* [ACTION ITEM] The entries should be written out again exactly as they read.

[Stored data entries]
[Start of section]

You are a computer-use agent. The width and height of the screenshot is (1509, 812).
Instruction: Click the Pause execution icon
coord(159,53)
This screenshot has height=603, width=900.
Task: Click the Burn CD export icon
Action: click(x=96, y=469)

[End of section]

* [ANSWER TO THIS TASK]
You are a computer-use agent. The width and height of the screenshot is (1509, 812).
Instruction: Click the Pause execution icon
coord(159,53)
This screenshot has height=603, width=900.
Task: Click the Burn CD export icon
Action: click(x=96, y=469)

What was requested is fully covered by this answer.